I think it's easier to follow if you mention what context is first as it's referenced from the other field.

Gozala · 2023-12-18T18:09:09Z

w3-ipni.md

+
+- `Entries` must be the CID of an `EntryChunk` for a subset (or all) of multihashes in the CAR.
+- `ContextID` must be the byte encoded form of the CAR CID.
+- `Metadata` must be the bytes of the inclusion claim.


It's a shame to loose the provenance info as in where the claim was originated from, would be nice to capture the source ipni/offer somewhere.

Also I think it would be nice if ipni/offer had an ipni/add effect that would link to our IPNI advertisements, similar to what we do with filecoin. This would even allow user to notify indexer nodes without waiting on us to do it.

I am also very tempted to be storing advertisements in user space as opposed to our own custom bucket, if they delete it we can then publish delete advertisement.

I like the idea of storing advertisements in user space. That way the user pays to index the advertisements as part of the storage cost. We will need to generate events when a file is deleted to that a removal advertisement can be created.

Can a user opt-out of indexing?

General direction I'm advocating for is that if you upload content to our service it just sits there without been indexed or advertised anywhere. If user wants to make it readable they must issue invocation requesting a location claim to be made for the uploaded content, which will in turn index and advertise.

We will need to generate events when a file is deleted to that a removal advertisement can be created.

Deletes happen on user invocation which can be a trigger to remove an advertisement.
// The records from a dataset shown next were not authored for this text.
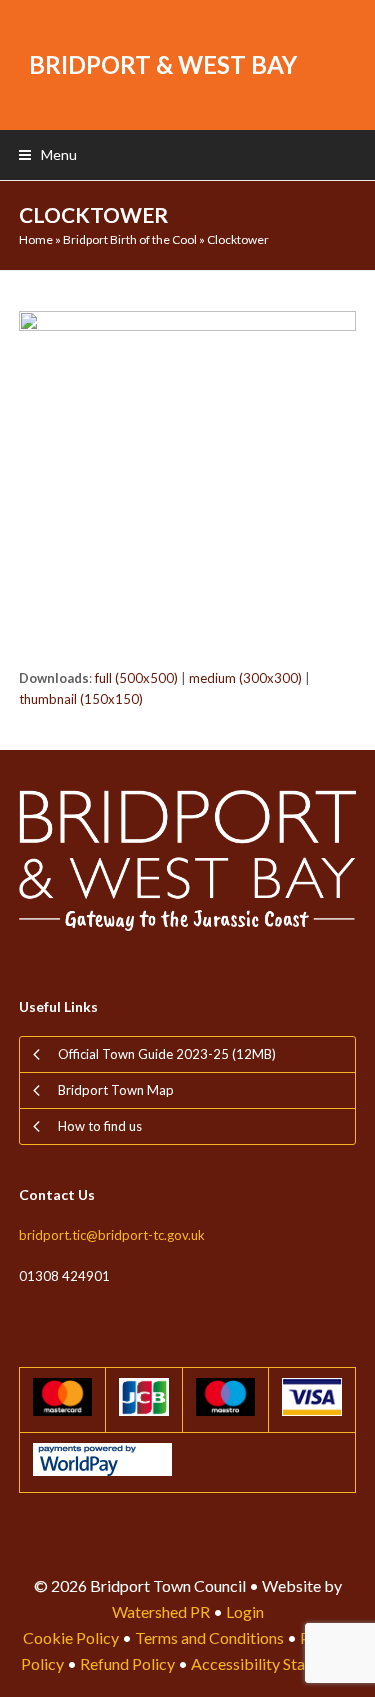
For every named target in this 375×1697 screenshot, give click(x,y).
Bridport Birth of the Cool (130, 239)
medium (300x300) (245, 678)
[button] (48, 154)
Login (245, 1611)
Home (36, 239)
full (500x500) (136, 678)
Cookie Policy (71, 1637)
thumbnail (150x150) (81, 699)
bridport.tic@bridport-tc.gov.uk (112, 1235)
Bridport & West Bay (163, 64)
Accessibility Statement (272, 1663)
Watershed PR (161, 1611)
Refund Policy (127, 1663)
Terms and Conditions (209, 1637)
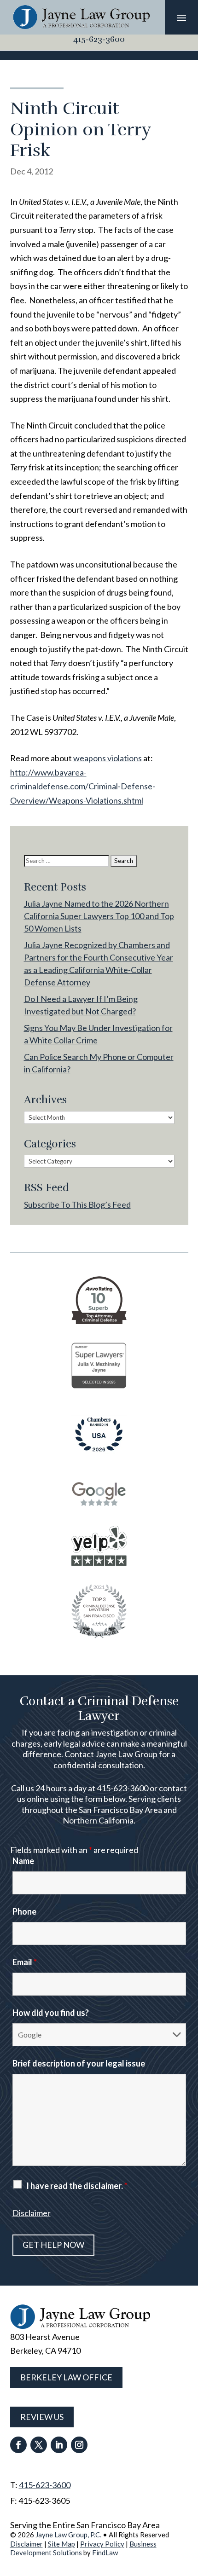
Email (24, 1962)
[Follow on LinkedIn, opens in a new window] (59, 2445)
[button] (181, 17)
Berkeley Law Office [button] (66, 2377)
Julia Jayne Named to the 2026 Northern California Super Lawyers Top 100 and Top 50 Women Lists (99, 915)
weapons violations (107, 758)
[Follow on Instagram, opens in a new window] (79, 2445)
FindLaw (105, 2552)
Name (23, 1861)
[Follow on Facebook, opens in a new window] (18, 2445)
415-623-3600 (99, 39)
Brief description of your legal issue (78, 2063)
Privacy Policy (102, 2544)
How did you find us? (50, 2013)
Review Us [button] (42, 2417)
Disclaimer (31, 2213)
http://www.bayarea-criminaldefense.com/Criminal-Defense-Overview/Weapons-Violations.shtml (82, 786)
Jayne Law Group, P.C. (68, 2534)
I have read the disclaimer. (77, 2186)
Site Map (61, 2544)
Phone (24, 1911)
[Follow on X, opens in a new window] (38, 2445)
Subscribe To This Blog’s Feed (77, 1204)
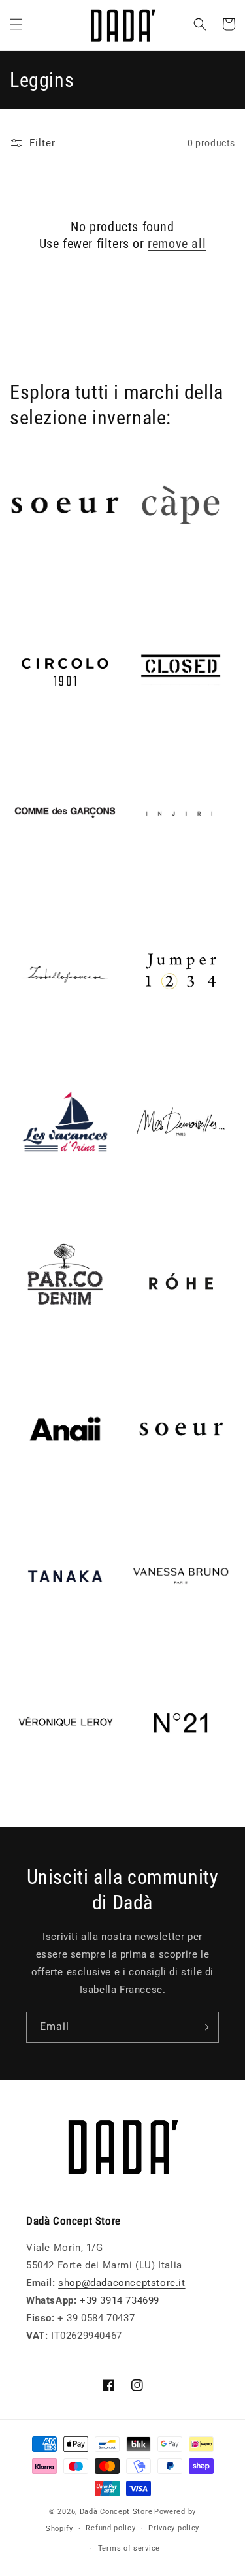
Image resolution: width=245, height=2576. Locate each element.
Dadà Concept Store (116, 2511)
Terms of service (129, 2548)
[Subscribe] (203, 2027)
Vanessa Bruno (161, 1646)
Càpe (137, 575)
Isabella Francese (51, 1044)
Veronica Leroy (45, 1793)
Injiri (136, 883)
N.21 (136, 1793)
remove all (177, 243)
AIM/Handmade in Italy (64, 575)
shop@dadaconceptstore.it (121, 2283)
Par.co (25, 1353)
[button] (16, 24)
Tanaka (27, 1646)
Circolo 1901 (40, 736)
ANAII (23, 1499)
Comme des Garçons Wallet (60, 890)
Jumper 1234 (155, 1044)
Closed (142, 736)
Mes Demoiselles (166, 1191)
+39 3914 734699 (119, 2300)
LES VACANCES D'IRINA (47, 1199)
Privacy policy (173, 2528)
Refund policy (110, 2528)
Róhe (137, 1353)
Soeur (139, 1499)
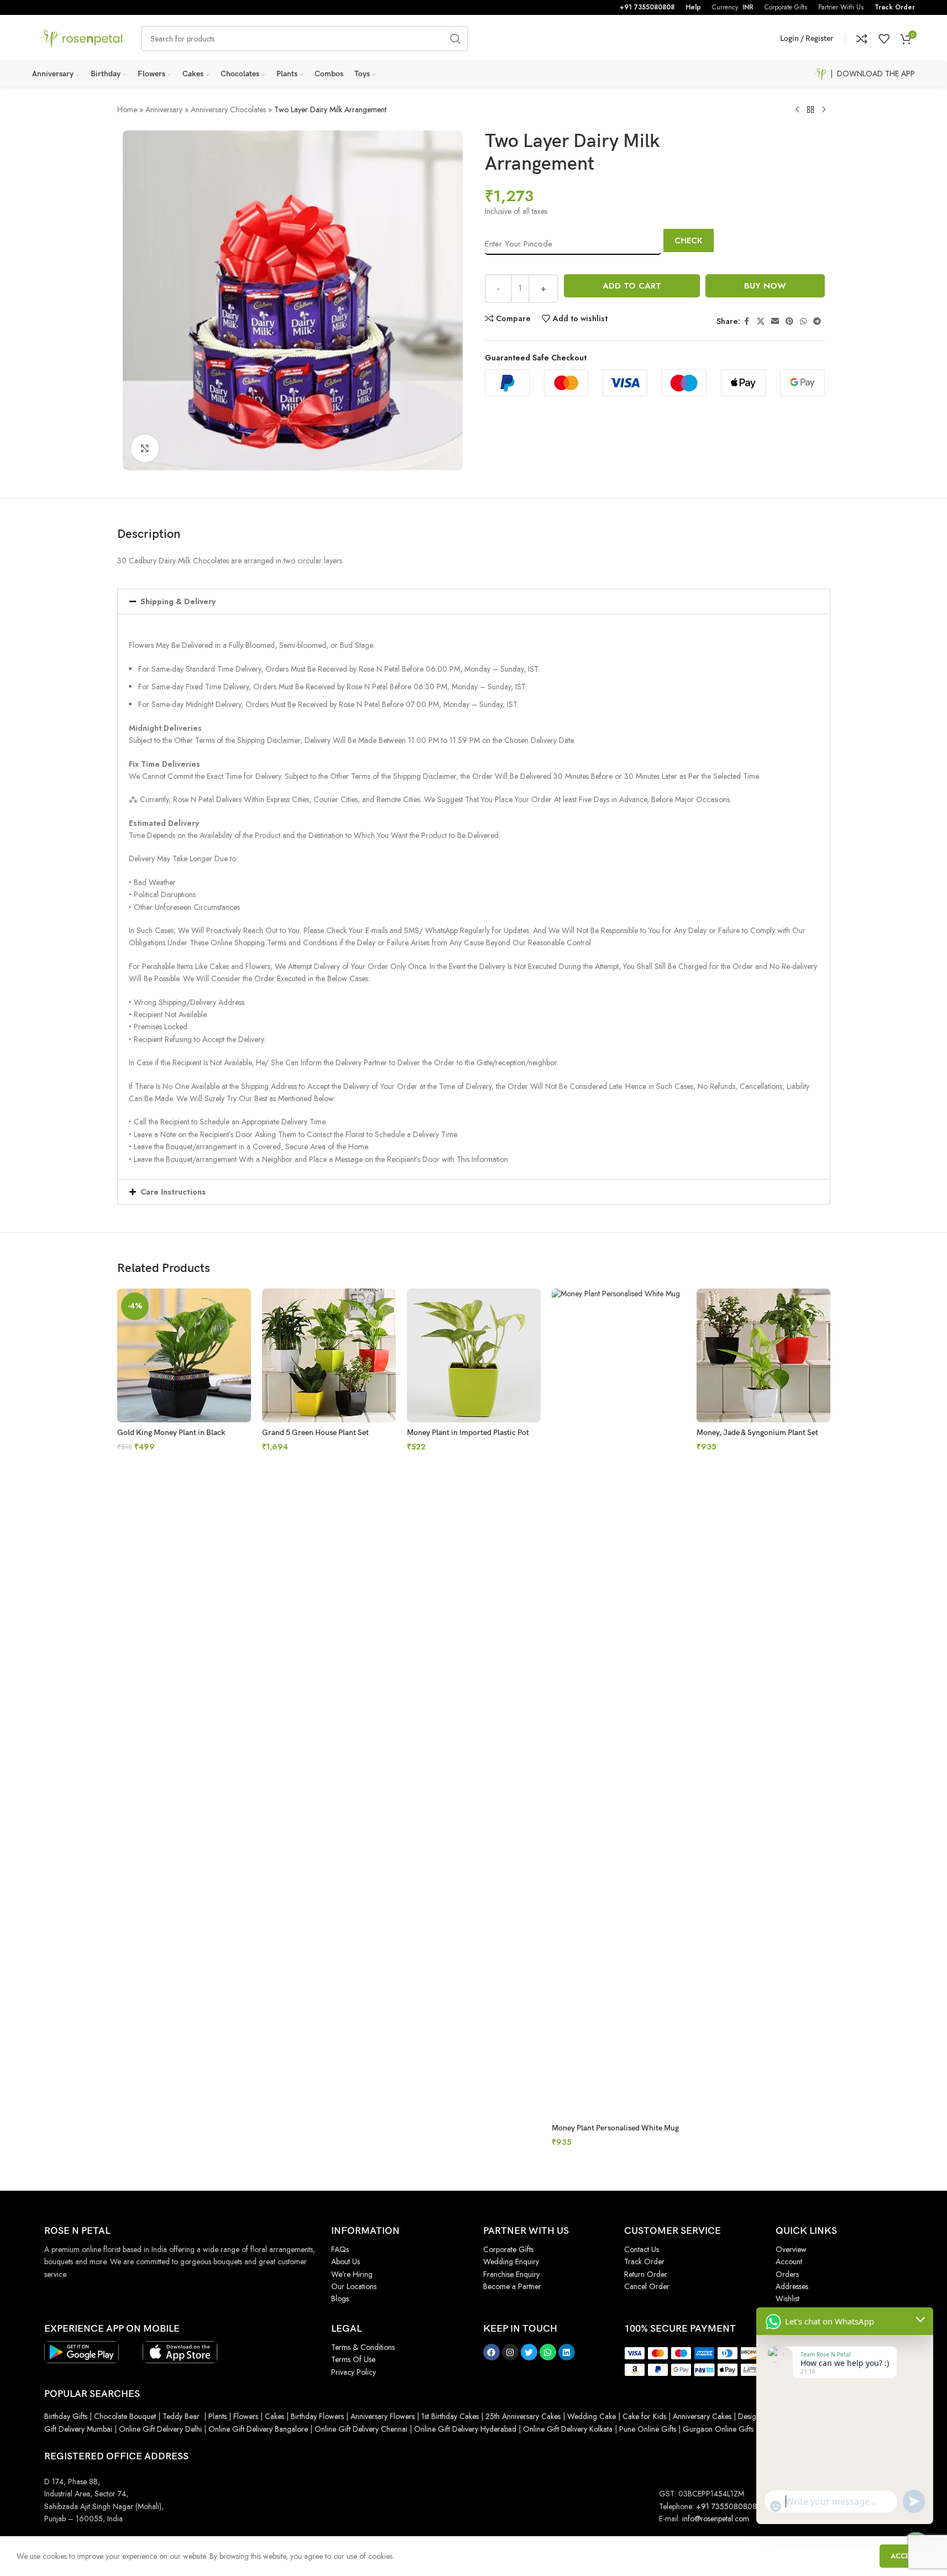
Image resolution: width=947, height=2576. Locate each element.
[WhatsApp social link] (803, 321)
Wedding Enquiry (511, 2261)
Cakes (274, 2416)
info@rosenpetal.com (715, 2518)
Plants (217, 2416)
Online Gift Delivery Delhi (160, 2428)
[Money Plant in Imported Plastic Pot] (474, 1355)
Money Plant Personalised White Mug (615, 2128)
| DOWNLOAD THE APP (871, 73)
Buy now (765, 286)
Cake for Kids (644, 2416)
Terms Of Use (353, 2359)
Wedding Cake (591, 2416)
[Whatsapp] (548, 2352)
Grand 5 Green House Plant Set (315, 1432)
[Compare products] (862, 39)
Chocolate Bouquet (125, 2416)
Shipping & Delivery (178, 601)
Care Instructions (173, 1191)
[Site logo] (81, 37)
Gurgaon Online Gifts (718, 2428)
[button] (474, 601)
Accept (905, 2556)
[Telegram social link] (817, 321)
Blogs (340, 2298)
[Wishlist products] (884, 39)
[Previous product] (797, 110)
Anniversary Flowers (382, 2416)
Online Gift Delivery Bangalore (258, 2428)
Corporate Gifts (508, 2249)
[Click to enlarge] (145, 448)
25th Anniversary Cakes (522, 2416)
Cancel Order (646, 2286)
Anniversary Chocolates (228, 109)
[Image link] (81, 2351)
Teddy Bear (181, 2416)
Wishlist (787, 2298)
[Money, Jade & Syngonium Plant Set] (763, 1355)
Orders (787, 2274)
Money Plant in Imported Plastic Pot (468, 1432)
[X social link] (761, 321)
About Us (345, 2261)
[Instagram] (510, 2352)
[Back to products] (810, 110)
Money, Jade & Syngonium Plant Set (757, 1432)
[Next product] (823, 110)
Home (127, 109)
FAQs (340, 2249)
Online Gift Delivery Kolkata (568, 2428)
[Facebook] (491, 2352)
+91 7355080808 (647, 7)
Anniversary (163, 109)
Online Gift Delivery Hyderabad (465, 2428)
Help (693, 7)
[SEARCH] (455, 38)
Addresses (792, 2286)
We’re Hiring (352, 2274)
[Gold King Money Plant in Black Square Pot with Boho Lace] (184, 1355)
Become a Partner (512, 2286)
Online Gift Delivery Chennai (361, 2428)
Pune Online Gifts (646, 2428)
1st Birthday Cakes (450, 2416)
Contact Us (641, 2249)
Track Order (895, 7)
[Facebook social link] (747, 321)
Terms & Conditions (363, 2347)
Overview (791, 2249)
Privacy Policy (353, 2372)
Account (789, 2261)
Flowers (245, 2416)
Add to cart (632, 286)
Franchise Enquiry (511, 2274)
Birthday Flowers (317, 2416)
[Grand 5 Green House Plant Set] (329, 1355)
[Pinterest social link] (789, 321)
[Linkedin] (566, 2352)
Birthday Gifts (65, 2416)
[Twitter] (529, 2352)
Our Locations (353, 2286)
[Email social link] (775, 321)
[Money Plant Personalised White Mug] (619, 1703)
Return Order (645, 2274)
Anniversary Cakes (702, 2416)
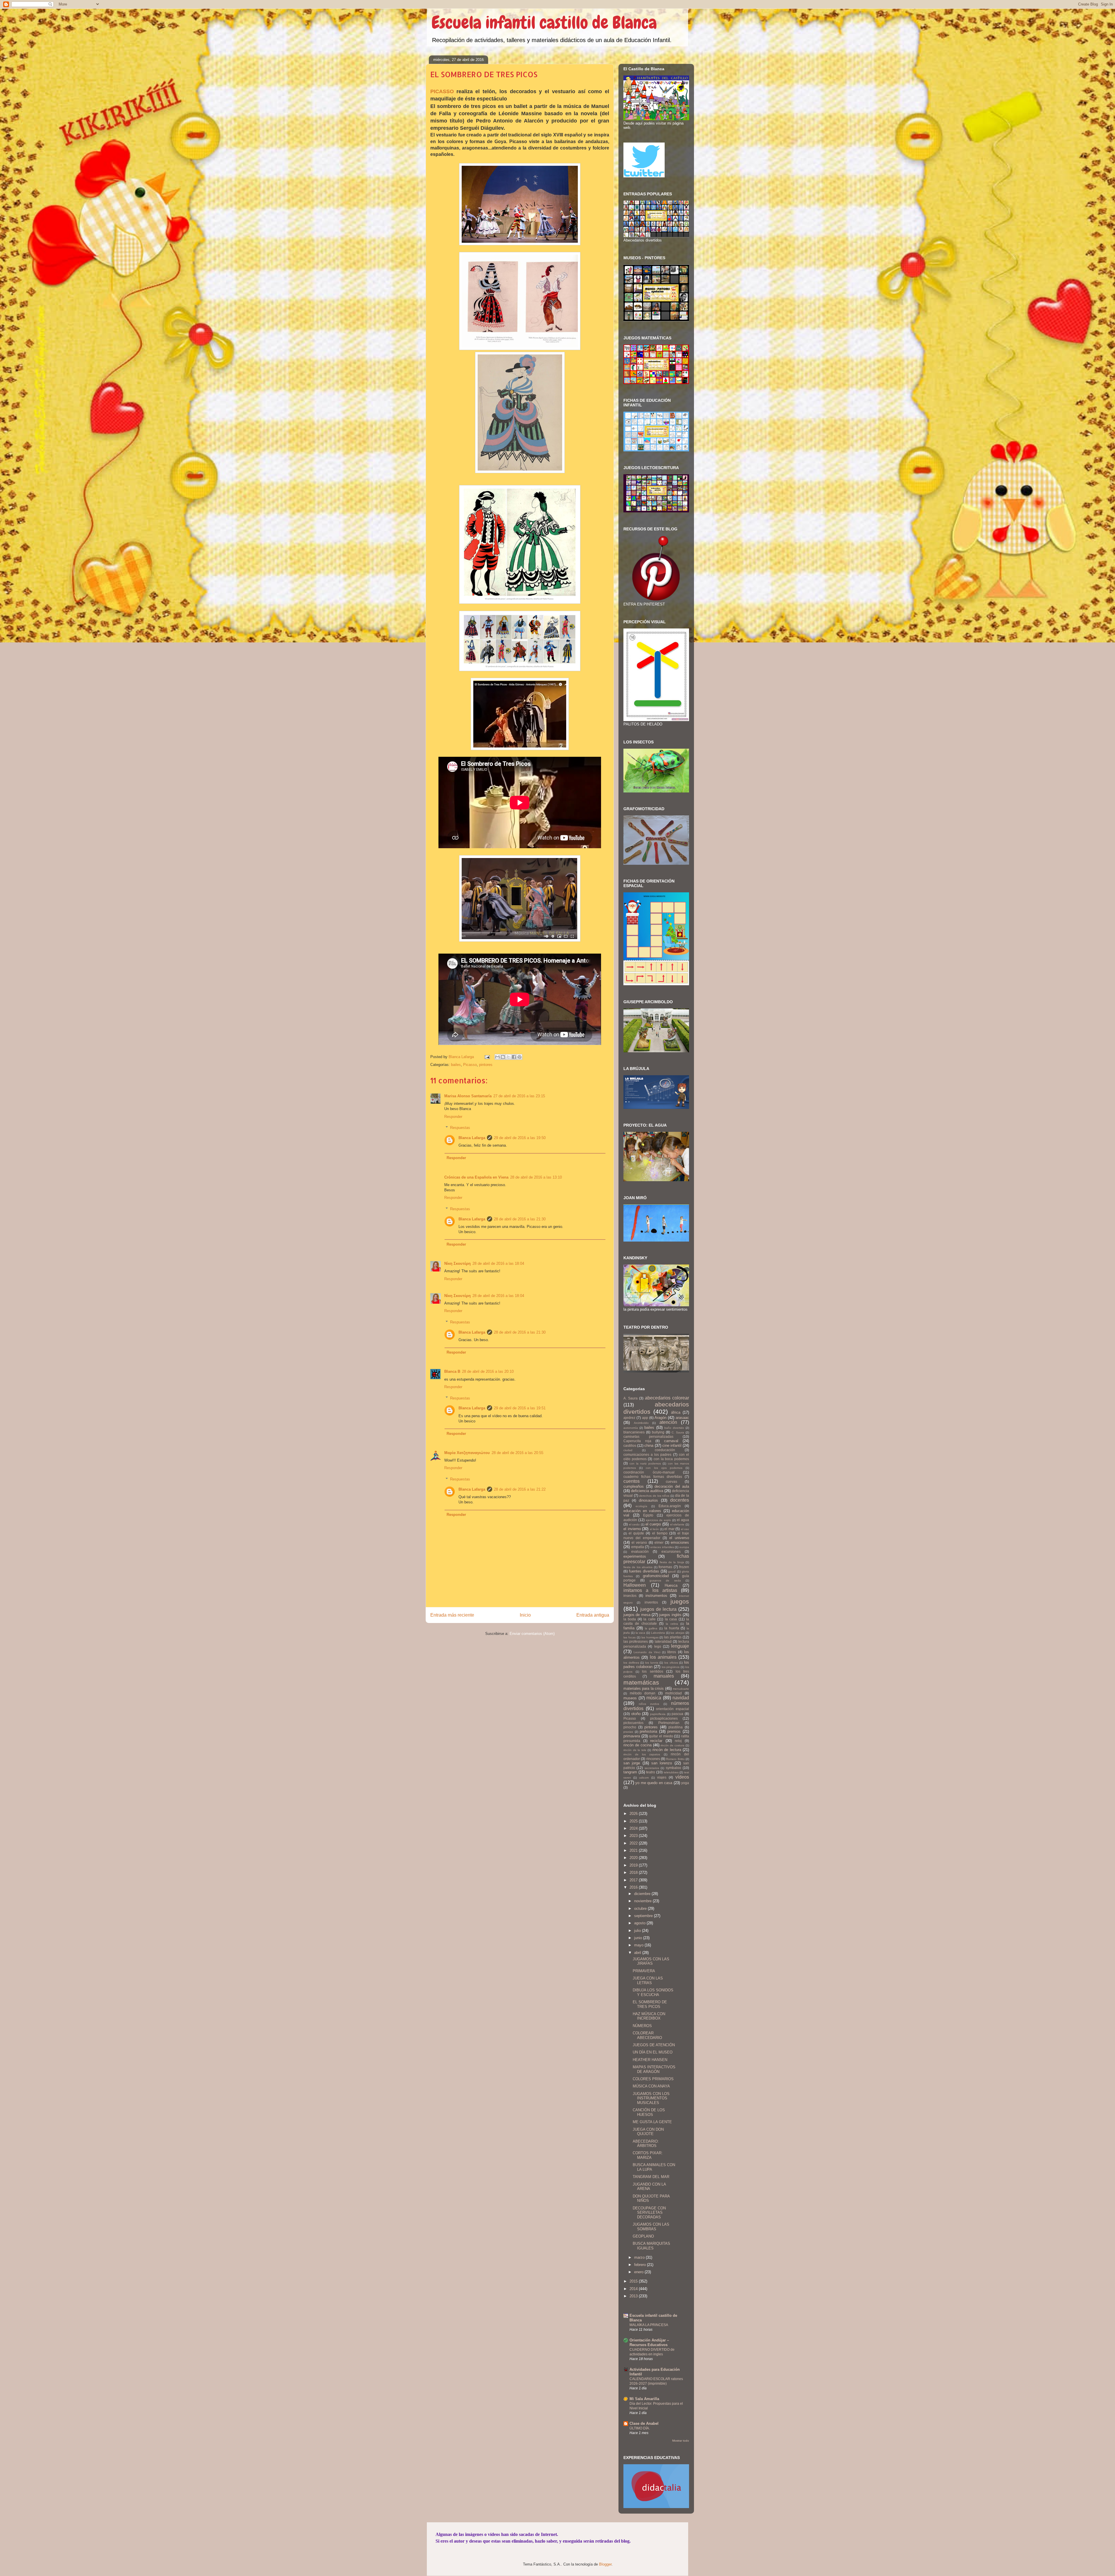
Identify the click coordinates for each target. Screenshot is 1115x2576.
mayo (639, 1945)
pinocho (629, 1727)
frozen (684, 1567)
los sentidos (652, 1671)
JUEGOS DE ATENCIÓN (654, 2045)
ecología (641, 1506)
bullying (658, 1432)
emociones (680, 1542)
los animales (663, 1657)
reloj (678, 1741)
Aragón (660, 1417)
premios (674, 1731)
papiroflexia (658, 1714)
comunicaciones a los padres (647, 1454)
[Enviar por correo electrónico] (497, 1057)
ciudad (627, 1450)
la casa (671, 1619)
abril (638, 1952)
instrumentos (656, 1595)
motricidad (673, 1693)
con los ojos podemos (664, 1467)
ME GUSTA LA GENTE (652, 2122)
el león (654, 1529)
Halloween (634, 1585)
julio (638, 1930)
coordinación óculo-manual (649, 1472)
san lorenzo (661, 1763)
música (653, 1697)
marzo (640, 2257)
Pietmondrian (668, 1723)
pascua (677, 1714)
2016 (634, 1887)
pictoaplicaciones (664, 1718)
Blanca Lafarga (471, 1138)
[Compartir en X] (508, 1057)
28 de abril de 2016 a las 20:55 (517, 1453)
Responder (453, 1116)
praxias (628, 1731)
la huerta (671, 1628)
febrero (640, 2264)
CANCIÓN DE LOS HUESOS (649, 2112)
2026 (634, 1813)
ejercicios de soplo (658, 1520)
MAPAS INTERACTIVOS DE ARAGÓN (654, 2069)
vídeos (682, 1777)
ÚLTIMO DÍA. (640, 2428)
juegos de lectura (658, 1609)
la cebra (672, 1623)
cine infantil (671, 1445)
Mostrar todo (680, 2440)
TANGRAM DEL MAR (651, 2177)
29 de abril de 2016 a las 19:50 (520, 1138)
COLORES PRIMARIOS (653, 2079)
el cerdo (634, 1524)
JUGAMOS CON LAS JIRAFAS (651, 1961)
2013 (634, 2296)
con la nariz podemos (645, 1463)
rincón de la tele (634, 1750)
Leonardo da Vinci (647, 1652)
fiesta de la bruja (672, 1562)
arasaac (682, 1417)
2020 (634, 1858)
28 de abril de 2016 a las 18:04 (498, 1263)
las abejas (677, 1632)
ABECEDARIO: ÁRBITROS (646, 2143)
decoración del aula (671, 1486)
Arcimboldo (641, 1422)
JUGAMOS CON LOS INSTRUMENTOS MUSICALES (651, 2098)
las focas (629, 1637)
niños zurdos (649, 1703)
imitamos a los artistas (650, 1590)
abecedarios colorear (667, 1397)
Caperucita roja (637, 1441)
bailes (456, 1064)
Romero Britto (675, 1759)
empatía (637, 1547)
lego (657, 1646)
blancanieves (634, 1432)
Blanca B (452, 1371)
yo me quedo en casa (653, 1783)
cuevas (671, 1481)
Gozala · 2023-12-18T18:21:36Z

w3-ipni.md

+
+Random validation of a number of blocks allows us to detect invalid indexes and lets us tune how much work we are willing to do per car index.
+
+Full validation of every block is not recommended as it opens us up to performing unbounded work. _We have seen CAR files with millions of tiny blocks._


I worry about the probability of considering index valid while in practice it is not the case. It also might be better to validate that random byte offsets in the CAR are correctly indexed as opposed to validating random blocks.

💡🤯

Could we actually make clients create advertisements signed with their own keypair and just our addresses so that we don't have to verify and simply enable users to publish to IPNI ?

No. This is what we all want, but is not an option for libp2p based protocols where the IPNI Advert signer and the provider PeerID must be the same.

We could explore it for trustless ipfs gateway providers like w3s.link, but, I'd rather explore a solution that works for both first.

Could we actually make clients create advertisements signed with their own keypair and just our addresses

An advertisement has the concept of a provider and a publisher who publishes ads on behalf of the provider. The publisher ID identifies the host from which advertisements are retrieved. The provider ID identifies the host from which content is retrieved. For now, these are both w3s.

IPNI does allow for an advertisement publisher to publish (and sign) ads on behalf of a provider. However, the client is neither the ad publisher nor the content host. This is one of the reasons that the CARv2 index CID is encoded into the ad metadata as an inclusion claim, as that allows the client to effectively sign the advertisement.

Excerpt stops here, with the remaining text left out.